Письмо было обработано: получившие его могли сразу же убедиться, вскрывали безобидное послание или нет; в ЦРУ выяснили, что не вскрывали и не прикасались; рыбка клюнула.
В Вене его напоили, похитили папку с документацией, дали время на панику, наблюдали, как будет себя вести; поняли, что вот-вот развалится; в номер зашли без стука, с отмычкой: «Геннадий Александрович, не глупите, вот ваша папка, в целости и сохранности; работали с ней в перчатках, отпечатков пальцев нет, можете не волноваться; вы, однако, совершили должностное преступление, передав нам совершенно секретные документы, за это судят; не вздумайте просить здесь политического убежища, мы это предусмотрели, будет сделано так, что вас выдадут как насильника и вора; возвращайтесь домой и спокойно работайте; вас тревожить не будем; бросьте в почтовый ящик в Москве вот эту открытку, других просьб нет, до свидания».
Все контакты и телефонные разговоры Кулькова этой ночью и утром накануне вылета контролировались ЦРУ; открытка в Москве пришла по назначению, в чужих руках не побывала, почтальоны не в счет, разведка знает множество приспособлений, которые позволяют проверить завербованного…
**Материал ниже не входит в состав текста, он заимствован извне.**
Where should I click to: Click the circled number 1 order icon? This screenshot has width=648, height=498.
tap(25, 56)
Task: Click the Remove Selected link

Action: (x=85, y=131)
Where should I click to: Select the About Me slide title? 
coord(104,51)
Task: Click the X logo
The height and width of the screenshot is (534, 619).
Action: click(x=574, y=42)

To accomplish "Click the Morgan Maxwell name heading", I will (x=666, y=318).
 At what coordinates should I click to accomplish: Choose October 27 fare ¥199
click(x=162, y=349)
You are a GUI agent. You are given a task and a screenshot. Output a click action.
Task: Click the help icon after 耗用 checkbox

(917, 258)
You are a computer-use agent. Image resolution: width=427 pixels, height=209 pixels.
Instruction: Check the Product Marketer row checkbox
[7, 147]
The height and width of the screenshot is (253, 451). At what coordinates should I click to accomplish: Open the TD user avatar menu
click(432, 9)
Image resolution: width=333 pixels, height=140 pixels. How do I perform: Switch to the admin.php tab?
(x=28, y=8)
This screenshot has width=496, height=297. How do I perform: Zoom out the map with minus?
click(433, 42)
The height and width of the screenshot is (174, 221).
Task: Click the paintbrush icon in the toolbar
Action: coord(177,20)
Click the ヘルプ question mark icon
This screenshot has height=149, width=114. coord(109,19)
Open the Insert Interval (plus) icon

Пеньковского с той поры он не видел; полковник ни разу не позвонил, на холостяцкой квартире более не появлялся, словно исчез человек; номера его телефона Кульков не знал и не хотел узнавать, лег на грунт, встреч сторонился, вскоре женился, на свадьбе не выпил даже шампанского; когда прочитал сообщение в газете об аресте Пеньковского, сделался серым, слег в больницу — острая стенокардия; на допрос его ни разу не вызвали; через полгода после того, как Пеньковский был расстрелян, оформили на поездку в Мексику; отказался, сказавшись больным; через три месяца предстояла поездка в Берлин, там не страшно, свои; в отеле «Беролина», когда сидел в вестибюле за стойкой бара и пил кофе, рядом с ним оказался тот с кем он беседовал в Вене: «Геннадий Александрович, вы сегодня в десять часов вечера пойдите погулять… Конференция ведь должна закончиться в семь? Так что время удобное, встретимся у витрины обувного магазина на Александерплац, на втором этаже, вы там были вчера в это же время».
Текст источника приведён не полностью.